(Beginning of Data to examine)

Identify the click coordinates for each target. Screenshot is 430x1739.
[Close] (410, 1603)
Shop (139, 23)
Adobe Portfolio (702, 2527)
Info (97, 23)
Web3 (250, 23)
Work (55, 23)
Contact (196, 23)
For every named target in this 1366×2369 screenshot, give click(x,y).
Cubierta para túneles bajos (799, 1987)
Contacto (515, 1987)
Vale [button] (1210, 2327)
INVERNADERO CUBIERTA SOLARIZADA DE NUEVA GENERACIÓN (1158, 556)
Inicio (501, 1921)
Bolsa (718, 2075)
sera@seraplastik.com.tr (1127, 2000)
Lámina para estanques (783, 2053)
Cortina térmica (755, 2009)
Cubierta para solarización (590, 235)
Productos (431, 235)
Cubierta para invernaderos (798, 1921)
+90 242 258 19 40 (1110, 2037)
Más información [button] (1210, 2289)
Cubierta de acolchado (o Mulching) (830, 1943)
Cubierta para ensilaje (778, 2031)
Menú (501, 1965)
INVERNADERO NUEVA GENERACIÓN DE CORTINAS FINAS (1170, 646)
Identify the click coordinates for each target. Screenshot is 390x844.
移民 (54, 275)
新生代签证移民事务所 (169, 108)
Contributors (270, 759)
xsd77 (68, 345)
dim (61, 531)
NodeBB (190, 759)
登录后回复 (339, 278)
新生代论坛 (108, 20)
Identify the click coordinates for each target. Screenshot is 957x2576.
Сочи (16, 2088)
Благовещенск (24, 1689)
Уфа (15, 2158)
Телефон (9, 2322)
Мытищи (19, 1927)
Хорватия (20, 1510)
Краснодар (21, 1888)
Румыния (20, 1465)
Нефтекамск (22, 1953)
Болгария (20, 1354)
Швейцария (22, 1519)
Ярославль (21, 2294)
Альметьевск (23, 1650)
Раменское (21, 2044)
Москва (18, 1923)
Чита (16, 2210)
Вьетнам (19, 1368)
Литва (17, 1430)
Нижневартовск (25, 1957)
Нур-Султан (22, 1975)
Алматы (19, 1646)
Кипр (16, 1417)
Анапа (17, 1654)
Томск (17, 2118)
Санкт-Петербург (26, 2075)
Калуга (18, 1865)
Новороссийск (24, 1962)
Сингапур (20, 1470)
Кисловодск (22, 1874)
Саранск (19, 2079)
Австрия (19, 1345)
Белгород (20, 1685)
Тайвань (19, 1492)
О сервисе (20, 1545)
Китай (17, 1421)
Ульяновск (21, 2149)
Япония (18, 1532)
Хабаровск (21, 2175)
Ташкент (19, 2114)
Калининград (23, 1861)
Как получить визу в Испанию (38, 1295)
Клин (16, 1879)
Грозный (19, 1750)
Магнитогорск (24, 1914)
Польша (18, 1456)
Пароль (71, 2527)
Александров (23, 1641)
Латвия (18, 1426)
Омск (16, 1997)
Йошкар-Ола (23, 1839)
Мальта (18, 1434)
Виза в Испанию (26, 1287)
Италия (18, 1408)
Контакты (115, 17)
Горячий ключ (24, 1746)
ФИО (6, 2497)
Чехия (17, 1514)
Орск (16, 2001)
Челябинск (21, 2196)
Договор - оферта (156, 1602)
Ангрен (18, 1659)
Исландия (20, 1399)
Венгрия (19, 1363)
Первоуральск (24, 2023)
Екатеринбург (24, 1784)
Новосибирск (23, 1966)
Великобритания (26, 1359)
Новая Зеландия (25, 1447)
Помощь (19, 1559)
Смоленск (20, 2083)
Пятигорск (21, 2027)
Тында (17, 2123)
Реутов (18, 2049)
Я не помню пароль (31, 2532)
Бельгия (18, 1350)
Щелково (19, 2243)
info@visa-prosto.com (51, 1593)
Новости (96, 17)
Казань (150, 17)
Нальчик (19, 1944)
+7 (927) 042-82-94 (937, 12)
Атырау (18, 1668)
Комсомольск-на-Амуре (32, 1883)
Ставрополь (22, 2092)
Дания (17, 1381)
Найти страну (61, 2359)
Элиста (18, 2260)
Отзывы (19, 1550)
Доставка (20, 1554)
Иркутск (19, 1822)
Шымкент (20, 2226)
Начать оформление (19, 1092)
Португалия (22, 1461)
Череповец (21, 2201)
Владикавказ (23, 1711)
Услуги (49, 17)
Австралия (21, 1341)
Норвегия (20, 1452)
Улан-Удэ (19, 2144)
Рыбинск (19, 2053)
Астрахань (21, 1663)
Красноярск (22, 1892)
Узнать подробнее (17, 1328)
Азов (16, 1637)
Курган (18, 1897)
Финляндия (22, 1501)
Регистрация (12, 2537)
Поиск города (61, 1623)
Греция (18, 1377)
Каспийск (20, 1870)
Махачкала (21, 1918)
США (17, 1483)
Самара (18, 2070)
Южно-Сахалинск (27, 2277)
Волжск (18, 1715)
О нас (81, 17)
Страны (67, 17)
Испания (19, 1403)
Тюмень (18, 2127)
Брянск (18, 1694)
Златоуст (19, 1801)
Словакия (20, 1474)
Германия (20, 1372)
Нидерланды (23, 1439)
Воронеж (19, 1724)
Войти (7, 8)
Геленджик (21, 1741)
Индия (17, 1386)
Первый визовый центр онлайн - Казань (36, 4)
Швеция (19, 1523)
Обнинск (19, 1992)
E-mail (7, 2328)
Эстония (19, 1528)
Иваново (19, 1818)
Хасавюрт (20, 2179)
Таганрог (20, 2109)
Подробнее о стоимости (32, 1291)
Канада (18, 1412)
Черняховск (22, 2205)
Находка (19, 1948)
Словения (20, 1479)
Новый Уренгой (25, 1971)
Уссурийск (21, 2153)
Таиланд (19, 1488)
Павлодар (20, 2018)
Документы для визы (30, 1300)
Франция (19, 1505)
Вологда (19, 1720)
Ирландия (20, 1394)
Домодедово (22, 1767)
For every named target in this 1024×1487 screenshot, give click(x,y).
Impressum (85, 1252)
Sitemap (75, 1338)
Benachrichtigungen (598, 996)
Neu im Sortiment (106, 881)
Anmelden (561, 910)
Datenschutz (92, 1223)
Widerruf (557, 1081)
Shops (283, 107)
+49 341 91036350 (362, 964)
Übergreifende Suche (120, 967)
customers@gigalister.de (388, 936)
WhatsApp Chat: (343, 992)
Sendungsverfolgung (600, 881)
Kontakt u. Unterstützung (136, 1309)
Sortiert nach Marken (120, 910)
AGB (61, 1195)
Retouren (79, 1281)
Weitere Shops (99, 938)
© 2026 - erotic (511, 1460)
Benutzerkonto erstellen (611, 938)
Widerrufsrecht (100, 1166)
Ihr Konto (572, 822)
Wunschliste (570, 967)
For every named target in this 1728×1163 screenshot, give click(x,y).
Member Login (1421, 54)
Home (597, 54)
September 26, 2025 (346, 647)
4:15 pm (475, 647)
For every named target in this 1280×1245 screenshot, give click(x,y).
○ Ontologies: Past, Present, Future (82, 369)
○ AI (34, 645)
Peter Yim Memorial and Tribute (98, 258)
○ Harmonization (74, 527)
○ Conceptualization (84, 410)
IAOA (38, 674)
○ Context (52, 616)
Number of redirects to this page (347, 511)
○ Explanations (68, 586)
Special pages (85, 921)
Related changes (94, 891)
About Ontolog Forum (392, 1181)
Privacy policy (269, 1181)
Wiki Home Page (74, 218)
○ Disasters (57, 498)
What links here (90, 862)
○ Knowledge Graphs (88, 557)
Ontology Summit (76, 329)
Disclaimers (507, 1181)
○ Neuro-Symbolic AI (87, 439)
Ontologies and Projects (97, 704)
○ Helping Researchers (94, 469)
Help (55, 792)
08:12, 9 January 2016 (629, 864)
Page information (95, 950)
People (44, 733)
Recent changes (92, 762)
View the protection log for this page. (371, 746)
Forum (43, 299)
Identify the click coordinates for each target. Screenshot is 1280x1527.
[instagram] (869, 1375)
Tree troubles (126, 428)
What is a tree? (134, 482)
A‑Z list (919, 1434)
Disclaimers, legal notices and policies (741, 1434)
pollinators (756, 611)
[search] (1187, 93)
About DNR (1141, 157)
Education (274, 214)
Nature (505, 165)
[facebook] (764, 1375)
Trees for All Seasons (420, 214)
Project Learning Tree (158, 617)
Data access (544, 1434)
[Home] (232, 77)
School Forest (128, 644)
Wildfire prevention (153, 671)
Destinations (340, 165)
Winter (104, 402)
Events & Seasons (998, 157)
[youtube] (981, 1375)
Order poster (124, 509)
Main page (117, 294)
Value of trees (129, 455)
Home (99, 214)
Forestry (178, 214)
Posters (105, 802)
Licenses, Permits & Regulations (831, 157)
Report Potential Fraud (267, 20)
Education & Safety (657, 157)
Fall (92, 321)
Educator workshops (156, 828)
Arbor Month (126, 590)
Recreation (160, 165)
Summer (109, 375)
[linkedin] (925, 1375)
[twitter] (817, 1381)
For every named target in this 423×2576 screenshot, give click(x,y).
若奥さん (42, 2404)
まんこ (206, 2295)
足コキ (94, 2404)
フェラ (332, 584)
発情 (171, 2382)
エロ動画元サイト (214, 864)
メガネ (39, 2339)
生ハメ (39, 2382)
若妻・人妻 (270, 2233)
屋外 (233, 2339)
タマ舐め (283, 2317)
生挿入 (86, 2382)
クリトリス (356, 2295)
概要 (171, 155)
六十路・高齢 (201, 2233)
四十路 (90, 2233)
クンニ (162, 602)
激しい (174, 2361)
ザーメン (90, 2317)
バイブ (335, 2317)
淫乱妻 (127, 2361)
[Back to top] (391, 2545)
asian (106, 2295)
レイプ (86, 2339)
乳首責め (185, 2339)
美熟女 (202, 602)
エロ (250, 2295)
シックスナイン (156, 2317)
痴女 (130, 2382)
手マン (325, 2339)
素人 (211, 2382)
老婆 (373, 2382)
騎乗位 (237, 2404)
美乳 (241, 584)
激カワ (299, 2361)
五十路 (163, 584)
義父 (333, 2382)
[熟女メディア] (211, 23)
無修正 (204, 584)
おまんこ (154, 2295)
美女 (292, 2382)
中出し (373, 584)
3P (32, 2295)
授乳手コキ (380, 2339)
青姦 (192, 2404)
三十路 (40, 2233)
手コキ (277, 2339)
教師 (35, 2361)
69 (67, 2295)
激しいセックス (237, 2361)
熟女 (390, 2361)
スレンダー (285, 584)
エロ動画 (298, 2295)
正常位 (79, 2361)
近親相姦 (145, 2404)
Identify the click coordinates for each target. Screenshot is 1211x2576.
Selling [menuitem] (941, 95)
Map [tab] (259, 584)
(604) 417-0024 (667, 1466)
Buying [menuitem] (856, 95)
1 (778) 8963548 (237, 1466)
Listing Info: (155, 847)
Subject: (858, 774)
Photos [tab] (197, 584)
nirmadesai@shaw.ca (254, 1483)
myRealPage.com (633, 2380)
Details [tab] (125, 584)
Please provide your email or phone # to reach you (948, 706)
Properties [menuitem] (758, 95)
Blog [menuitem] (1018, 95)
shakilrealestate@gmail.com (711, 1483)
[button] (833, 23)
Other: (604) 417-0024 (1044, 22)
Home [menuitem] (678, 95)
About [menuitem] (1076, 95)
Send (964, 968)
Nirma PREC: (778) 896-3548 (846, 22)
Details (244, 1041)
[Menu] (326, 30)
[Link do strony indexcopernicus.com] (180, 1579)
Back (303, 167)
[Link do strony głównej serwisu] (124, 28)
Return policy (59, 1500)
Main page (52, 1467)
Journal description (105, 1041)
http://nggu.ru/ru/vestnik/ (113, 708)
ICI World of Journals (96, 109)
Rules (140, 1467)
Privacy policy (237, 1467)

(End of Data to examine)

What you are asked to do
After locating the line holding "スレンダー (285, 584)" above, output exactly that line and every line after it through the line holding "Please provide your". Include nothing else.

Written response
スレンダー (285, 584)
エロ動画 (298, 2295)
正常位 (79, 2361)
近親相姦 (145, 2404)
Identify the click coordinates for each target. Screenshot is 1211x2576.
Selling [menuitem] (941, 95)
Map [tab] (259, 584)
(604) 417-0024 (667, 1466)
Buying [menuitem] (856, 95)
1 (778) 8963548 (237, 1466)
Listing Info: (155, 847)
Subject: (858, 774)
Photos [tab] (197, 584)
nirmadesai@shaw.ca (254, 1483)
myRealPage.com (633, 2380)
Details [tab] (125, 584)
Please provide your email or phone # to reach you (948, 706)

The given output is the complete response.